Молодцеватый старичок озирался по сторонам и растерянно глазами помаргивал, смущенный всеобщим вниманием.
- А я вас по телевизору всегда смотрю, - наконец говорил он Бармалову, понемногу осваиваясь.
- Да, - снисходительно отвечал тот. - Бываю там иногда.
Старичок кивал головой, улыбаясь, и на ведущего смотрел восхищенно.
- Представьтесь, пожалуйста, - говорил Бармалов, поднося свой проворный микрофон к носу старичка, как будто предлагая понюхать.
- Фамилие? - переспросил старичок. - Фамилие мое Брызжиц. Ну а звать, значит, Сергеем.
- Вот так! - победоносно хохотнул Бармалов. - Прямо-таки Сергеем? Сережа, значит?
- Сережа, - с готовностью подтвердил старичок.
- А что, Сережа, на пенсии никак?
- Знамо дело, на пенсии.
- Хватает?
- Да рази ж это пенсия? Насмешка одна над трудовым человеком!..
- Да, я с вами согласен.
- Натуральная насмешка, - кивнул еще Брызжиц.
- А чем занимались-то?
- Акушер-гинеколог. Тридцать два года отбарабанил.
Бровь Бармалова взлетела в мимолетном удивлении.
- Гинеколог? Ну и ну!.. В пиздах-то покопались, значит, за жизнь?
- Ох, покопался-то! Покопался!..
- Да. Трудовая, значит, биография-то?
- Трудовая. Как есть - трудовая.
- А женат, Сережа? - полюбопытствовал Бармалов.
- Померла старуха-то. В позапрошлом годе, - пригорюнился Брызжиц.
- Померла? - спросил Бармалов с продолжающейся его улыбкой. - А отчего ж померла-то?
- От голодухи да от болезней, - твердо говорил старичок. - И от прочей еще современной пакости.
- Ну а как оно вообще-то?.. - согнав улыбку с лица, спрашивал еще Бармалов. - Жизнь раньше, она лучше была?
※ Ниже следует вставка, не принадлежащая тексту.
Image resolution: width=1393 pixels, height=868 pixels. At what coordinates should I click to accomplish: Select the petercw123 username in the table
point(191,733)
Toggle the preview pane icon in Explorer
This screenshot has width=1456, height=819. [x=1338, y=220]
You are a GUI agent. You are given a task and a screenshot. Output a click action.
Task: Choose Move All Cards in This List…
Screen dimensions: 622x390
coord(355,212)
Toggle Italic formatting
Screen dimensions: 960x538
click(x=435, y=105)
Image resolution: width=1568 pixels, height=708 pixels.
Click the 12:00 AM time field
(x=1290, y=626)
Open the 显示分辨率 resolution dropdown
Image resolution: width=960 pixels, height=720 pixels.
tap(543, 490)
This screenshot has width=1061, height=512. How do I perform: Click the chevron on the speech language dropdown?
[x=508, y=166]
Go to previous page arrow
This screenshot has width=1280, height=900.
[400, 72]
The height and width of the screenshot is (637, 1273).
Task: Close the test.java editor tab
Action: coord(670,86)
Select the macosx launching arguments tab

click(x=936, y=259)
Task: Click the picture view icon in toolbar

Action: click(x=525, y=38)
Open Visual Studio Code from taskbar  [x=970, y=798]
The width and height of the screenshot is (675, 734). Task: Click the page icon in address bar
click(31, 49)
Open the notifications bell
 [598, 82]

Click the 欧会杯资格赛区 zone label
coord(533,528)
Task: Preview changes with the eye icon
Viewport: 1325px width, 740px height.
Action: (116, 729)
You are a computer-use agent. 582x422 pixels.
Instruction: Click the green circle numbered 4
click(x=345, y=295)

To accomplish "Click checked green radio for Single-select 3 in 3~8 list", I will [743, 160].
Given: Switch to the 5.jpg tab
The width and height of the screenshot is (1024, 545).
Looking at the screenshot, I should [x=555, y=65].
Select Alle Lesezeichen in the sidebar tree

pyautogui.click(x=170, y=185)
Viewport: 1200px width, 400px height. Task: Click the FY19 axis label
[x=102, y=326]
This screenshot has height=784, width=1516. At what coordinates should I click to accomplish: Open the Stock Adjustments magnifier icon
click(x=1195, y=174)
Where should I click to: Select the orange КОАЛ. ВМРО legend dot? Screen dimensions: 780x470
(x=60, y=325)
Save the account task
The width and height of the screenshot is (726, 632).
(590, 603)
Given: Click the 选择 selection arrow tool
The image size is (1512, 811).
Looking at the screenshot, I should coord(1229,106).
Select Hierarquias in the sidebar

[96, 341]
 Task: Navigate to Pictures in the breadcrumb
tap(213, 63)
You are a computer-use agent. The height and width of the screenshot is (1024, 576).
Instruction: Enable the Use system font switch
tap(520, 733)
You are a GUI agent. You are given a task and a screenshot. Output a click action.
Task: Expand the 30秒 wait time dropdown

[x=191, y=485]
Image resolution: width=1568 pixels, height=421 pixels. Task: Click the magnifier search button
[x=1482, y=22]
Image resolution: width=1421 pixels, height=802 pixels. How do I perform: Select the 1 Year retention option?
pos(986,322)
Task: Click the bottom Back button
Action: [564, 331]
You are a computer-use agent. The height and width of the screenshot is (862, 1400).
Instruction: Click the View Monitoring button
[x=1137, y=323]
- Жизнь-то? - говорил старичок, призадумавшись. - А я еще вам так скажу: вот раньше тоже несладко бывало. Врать не стану… И бедно жили, и все… И экономить приходилось… А вот, бывало, спичку раньше возьмешь, разрежешь ее на четыре части…
- Поперек? - перебил Бармалов. Невозмутимый, молчаливый оператор, присев на корточках, снимал патрона своего в особенном горделивом ракурсе.
Ф. вдруг понял; он понял каждое движение свое и действие, в которых прежде себе отчета не отдавал. Он обернулся к двери и после с кресла вскочил с пружинистою решительностью. Он знал уже, для чего ему картонная трубка, он знал, для чего прежде распалял себя бессловесностью.
- Повдоль, - сурово говорил старичок. - Так вот на четыре части-то разрежешь, об коробок чиркнешь - и каждая часть горит, как ей положено. Если уж дерево было - так дерево!.. А сейчас - чиркаешь, чиркаешь, пока весь коробок не исчиркаешь, то спичка сломается, то сера отскочит, а спички эти, сукины дети, никак не горят. А один раз сера мне в глаз отскочила - думал, без глаза останусь.
- И вода, небось, раньше мокрее была? - с едва уловимой подначкою говорил еще ведущий.